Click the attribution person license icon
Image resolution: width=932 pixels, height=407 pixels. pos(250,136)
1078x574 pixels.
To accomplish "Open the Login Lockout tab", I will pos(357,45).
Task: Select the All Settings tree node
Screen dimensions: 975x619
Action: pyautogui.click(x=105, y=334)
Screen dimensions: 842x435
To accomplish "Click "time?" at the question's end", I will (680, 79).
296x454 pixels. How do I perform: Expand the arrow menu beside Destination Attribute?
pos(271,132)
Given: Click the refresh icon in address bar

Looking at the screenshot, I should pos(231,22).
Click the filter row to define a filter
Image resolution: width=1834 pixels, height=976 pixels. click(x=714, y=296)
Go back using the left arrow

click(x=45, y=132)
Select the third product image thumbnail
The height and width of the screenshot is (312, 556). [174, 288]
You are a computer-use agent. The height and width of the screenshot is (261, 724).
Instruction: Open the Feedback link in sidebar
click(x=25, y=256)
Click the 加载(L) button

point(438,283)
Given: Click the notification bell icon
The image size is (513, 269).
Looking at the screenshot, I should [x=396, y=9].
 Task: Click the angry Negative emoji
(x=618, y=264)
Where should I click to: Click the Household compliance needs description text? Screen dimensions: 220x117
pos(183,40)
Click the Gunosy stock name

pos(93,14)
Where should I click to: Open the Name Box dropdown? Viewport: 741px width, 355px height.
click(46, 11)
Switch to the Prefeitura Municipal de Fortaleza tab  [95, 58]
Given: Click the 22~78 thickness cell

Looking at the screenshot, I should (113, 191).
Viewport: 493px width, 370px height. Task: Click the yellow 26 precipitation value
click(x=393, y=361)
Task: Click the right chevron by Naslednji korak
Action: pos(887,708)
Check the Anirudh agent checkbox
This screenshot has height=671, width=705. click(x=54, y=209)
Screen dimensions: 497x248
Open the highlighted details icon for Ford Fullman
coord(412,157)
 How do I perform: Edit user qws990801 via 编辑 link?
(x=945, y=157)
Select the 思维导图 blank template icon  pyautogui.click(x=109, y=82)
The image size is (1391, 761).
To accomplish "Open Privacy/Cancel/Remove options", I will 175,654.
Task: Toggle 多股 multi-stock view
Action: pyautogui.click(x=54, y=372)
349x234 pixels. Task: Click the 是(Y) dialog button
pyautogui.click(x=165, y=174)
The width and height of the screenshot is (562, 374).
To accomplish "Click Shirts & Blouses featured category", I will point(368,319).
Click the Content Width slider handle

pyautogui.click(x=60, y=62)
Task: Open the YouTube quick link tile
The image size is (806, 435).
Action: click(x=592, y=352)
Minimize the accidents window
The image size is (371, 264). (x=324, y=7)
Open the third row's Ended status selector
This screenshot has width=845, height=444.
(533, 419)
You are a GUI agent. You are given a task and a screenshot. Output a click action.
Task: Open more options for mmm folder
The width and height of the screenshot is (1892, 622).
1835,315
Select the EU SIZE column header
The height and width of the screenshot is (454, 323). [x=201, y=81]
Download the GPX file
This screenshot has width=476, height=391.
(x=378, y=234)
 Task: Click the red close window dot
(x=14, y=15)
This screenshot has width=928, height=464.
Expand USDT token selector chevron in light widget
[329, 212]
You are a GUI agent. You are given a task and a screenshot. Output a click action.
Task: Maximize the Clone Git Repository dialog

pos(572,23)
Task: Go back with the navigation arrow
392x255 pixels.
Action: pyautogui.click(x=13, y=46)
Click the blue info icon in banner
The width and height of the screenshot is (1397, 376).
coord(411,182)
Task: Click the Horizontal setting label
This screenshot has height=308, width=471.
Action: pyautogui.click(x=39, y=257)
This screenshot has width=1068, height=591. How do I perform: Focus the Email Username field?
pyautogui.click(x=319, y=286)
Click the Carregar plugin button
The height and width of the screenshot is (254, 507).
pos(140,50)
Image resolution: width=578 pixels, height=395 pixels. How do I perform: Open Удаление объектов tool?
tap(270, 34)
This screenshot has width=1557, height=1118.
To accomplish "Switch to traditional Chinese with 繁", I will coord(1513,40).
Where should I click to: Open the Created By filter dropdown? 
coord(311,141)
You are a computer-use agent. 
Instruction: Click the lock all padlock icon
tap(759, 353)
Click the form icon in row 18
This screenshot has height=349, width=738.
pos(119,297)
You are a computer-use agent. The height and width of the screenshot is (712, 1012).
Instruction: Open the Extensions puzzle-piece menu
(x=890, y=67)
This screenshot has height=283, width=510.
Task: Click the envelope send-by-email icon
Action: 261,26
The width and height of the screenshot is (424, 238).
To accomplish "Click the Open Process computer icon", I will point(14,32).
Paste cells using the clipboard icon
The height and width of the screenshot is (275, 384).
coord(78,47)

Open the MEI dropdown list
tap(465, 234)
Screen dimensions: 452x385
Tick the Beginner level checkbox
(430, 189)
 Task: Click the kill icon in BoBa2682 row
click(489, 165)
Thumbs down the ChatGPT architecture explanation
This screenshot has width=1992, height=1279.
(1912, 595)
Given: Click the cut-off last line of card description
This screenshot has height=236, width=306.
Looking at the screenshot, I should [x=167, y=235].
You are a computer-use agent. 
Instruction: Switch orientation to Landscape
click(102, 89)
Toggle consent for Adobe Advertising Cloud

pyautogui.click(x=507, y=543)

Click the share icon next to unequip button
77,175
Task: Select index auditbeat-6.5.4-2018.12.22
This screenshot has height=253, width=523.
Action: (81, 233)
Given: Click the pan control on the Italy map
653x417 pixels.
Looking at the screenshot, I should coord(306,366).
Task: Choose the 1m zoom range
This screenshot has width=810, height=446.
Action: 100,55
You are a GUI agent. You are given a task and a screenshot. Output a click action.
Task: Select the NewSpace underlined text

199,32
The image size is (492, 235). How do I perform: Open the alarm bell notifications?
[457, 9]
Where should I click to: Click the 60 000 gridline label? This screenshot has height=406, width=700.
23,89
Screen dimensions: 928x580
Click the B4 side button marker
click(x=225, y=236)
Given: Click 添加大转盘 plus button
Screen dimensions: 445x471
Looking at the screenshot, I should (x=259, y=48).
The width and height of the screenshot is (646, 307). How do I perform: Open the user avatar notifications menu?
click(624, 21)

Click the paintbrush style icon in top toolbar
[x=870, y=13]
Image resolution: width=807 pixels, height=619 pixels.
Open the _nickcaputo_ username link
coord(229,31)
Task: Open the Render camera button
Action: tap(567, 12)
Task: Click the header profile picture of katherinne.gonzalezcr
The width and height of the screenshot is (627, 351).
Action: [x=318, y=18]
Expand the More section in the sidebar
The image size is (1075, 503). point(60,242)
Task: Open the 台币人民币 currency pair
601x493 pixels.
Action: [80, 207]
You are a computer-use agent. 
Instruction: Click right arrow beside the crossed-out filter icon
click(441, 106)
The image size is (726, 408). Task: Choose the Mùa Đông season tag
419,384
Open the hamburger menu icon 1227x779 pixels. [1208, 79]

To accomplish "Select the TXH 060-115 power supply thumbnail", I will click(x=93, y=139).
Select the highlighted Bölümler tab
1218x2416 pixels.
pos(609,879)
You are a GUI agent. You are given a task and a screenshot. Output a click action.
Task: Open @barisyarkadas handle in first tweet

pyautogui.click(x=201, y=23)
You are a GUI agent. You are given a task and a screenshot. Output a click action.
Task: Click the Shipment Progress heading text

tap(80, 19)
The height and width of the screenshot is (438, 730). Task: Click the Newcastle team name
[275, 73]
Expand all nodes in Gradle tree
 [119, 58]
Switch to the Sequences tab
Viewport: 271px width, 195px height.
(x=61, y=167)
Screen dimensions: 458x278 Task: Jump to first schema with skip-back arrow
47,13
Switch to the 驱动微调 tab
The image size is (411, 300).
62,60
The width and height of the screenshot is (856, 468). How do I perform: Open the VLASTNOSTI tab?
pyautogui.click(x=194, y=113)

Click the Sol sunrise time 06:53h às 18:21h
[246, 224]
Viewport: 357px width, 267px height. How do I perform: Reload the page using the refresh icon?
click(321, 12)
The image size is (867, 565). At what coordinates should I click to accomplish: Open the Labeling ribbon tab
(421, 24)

# WHAT IS EXPECTED
Your answer should be the exact lines above from the one with "1078x574 pixels." through the one with "Given: Click the notification bell icon", both included, and nothing besides.

# RESULT FOR THIS TASK
1078x574 pixels.
To accomplish "Open the Login Lockout tab", I will pos(357,45).
Task: Select the All Settings tree node
Screen dimensions: 975x619
Action: pyautogui.click(x=105, y=334)
Screen dimensions: 842x435
To accomplish "Click "time?" at the question's end", I will (680, 79).
296x454 pixels. How do I perform: Expand the arrow menu beside Destination Attribute?
pos(271,132)
Given: Click the refresh icon in address bar

Looking at the screenshot, I should pos(231,22).
Click the filter row to define a filter
Image resolution: width=1834 pixels, height=976 pixels. click(x=714, y=296)
Go back using the left arrow

click(x=45, y=132)
Select the third product image thumbnail
The height and width of the screenshot is (312, 556). [174, 288]
You are a computer-use agent. The height and width of the screenshot is (261, 724).
Instruction: Open the Feedback link in sidebar
click(x=25, y=256)
Click the 加载(L) button

point(438,283)
Given: Click the notification bell icon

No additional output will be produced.